Once the babies were checked and cleaned by the doctor in the OR, I was able to follow them back to the nursery where they were weighed, wrapped and tagged (literally!). They were wiggly and crying and nearly every picture I took was blurry, but I am still glad I captured as much as I could. I really wanted Kris to have something to look at so she wouldn't miss a thing. As the nurses worked to get the girls ready, I couldn't help but be anxious about Kris. I needed to know she was okay. I needed to be sure that my new family was still intact. Knowing that she had made it to the recovery room was music to my ears. Now we could start going through this journey together. Up until that point the burden (for lack of a better word) was on Kris. It was her body that was being put through so much to get these babies here safe and sound. Now that they had arrived, she and I could share the responsibility. It felt good to know that I could do more - for Kris, and for the girls.

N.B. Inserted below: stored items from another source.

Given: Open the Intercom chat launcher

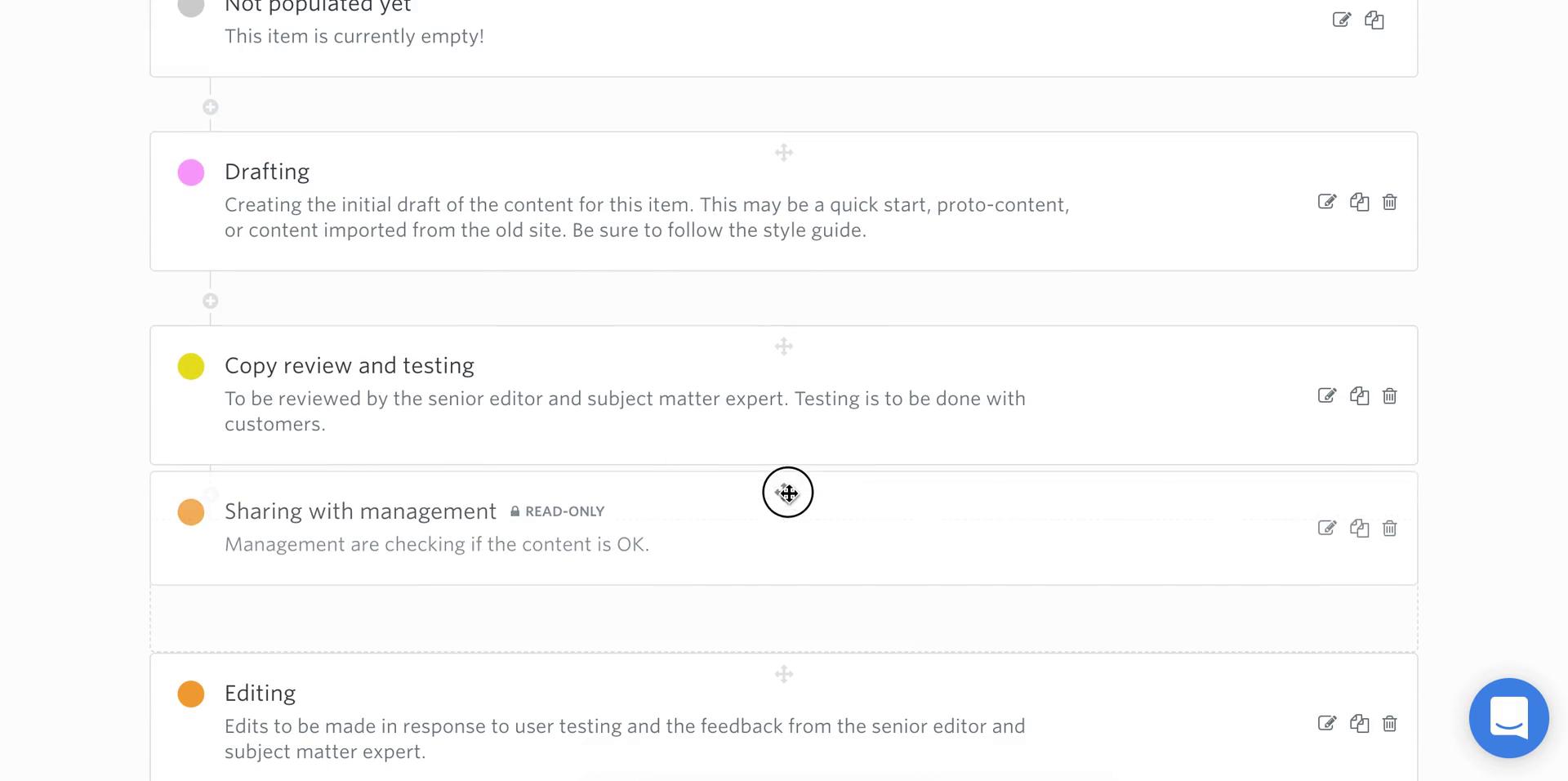Looking at the screenshot, I should coord(1509,718).
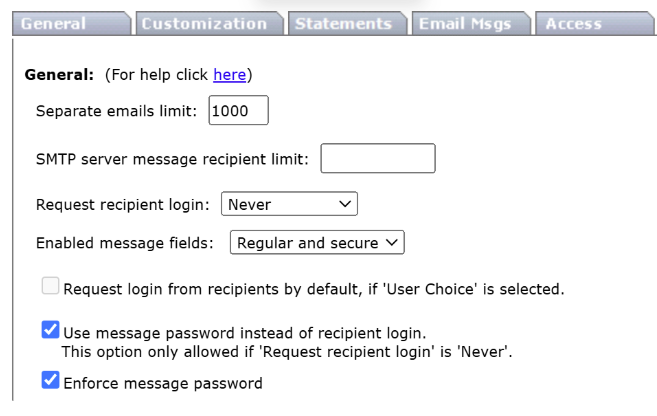Viewport: 657px width, 416px height.
Task: Click the 'SMTP server message recipient limit:' label
Action: click(x=172, y=159)
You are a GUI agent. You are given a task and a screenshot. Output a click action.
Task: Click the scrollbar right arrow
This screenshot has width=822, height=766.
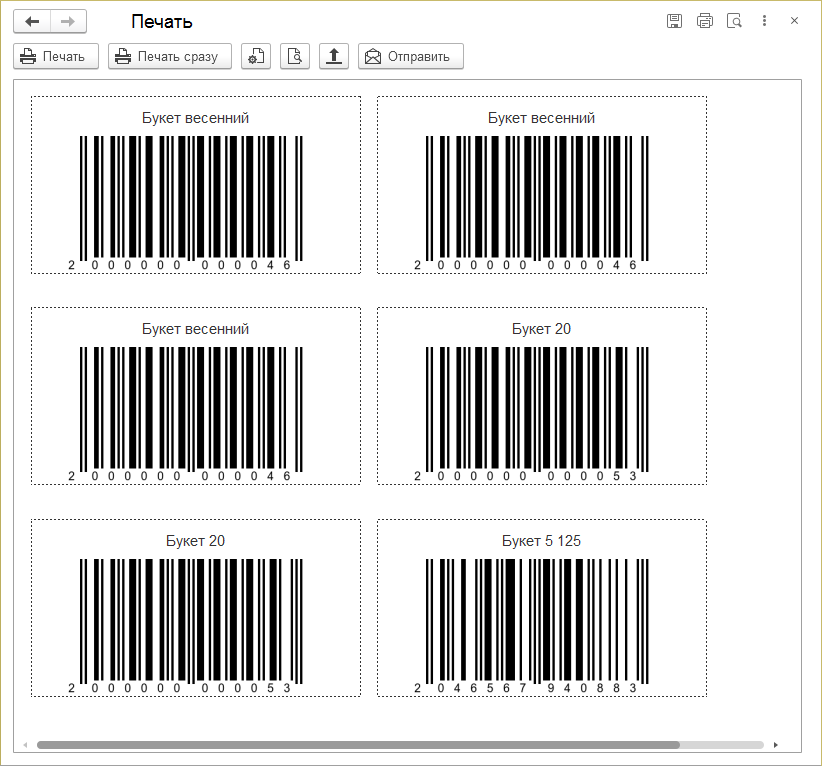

Kris pretty much summed up excitement of the afternoon - her blood loss, the chaos of a room filled with so many medical personnel, the doctor throwing around the words "surgery" and "hysterectomy" as though they were things that we should just accept. It was scary. Watching my wife turn so pale just made my heart sink. I was sitting there holding my daughter and I couldn't do anything to help Kris. I had to put my trust in the doctor and nurses and just tell myself that they will help her get through this. And they did. It took time, but she made it through to the other side of that crazy day. 

And now we have two daughters.  Two perfect, tiny humans to call our own.  I am one very lucky lady, because not only do I have these two amazing kids, I also have an incredible wife to share them with.